Stored items

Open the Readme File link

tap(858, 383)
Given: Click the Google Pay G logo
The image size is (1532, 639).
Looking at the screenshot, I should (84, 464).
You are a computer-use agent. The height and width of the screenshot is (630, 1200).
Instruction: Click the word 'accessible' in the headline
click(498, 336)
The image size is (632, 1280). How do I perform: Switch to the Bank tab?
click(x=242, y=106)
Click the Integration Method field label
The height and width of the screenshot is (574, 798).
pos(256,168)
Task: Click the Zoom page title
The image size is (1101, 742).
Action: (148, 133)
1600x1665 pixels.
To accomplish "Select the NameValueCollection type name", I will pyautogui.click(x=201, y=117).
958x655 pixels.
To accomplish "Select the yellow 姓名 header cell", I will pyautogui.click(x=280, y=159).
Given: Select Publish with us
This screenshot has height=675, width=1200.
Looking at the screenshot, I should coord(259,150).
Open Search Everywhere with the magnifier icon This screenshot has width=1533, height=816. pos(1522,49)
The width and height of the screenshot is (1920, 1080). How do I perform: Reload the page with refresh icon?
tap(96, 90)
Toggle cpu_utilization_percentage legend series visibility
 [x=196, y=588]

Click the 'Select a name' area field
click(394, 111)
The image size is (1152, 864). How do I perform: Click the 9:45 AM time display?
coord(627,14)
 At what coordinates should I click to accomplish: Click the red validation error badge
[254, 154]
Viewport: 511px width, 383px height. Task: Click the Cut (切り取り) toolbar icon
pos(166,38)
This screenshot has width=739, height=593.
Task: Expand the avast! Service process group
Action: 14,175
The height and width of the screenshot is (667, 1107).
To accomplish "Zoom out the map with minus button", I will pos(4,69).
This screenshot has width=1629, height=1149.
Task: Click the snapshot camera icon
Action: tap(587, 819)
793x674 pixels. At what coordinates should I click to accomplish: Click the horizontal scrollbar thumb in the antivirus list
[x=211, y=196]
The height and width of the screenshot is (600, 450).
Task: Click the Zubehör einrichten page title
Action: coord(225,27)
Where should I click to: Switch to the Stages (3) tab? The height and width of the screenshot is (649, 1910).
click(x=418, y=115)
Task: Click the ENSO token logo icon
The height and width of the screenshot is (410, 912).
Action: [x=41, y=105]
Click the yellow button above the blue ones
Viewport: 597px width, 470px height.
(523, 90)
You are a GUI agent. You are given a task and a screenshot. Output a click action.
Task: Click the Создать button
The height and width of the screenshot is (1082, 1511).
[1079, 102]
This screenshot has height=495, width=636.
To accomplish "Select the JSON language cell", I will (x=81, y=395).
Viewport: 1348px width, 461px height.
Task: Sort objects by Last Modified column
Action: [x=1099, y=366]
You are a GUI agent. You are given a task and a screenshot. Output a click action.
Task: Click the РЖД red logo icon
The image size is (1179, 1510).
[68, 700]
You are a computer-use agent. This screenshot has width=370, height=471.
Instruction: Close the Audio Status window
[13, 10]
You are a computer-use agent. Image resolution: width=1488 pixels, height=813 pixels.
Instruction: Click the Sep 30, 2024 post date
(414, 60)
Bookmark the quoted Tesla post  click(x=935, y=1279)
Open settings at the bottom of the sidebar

[The task] Please go through the data and copy each line containing the word "pyautogui".

[Response to this exercise]
To accomplish "Select the NameValueCollection type name", I will pyautogui.click(x=201, y=117).
To accomplish "Select the yellow 姓名 header cell", I will pyautogui.click(x=280, y=159).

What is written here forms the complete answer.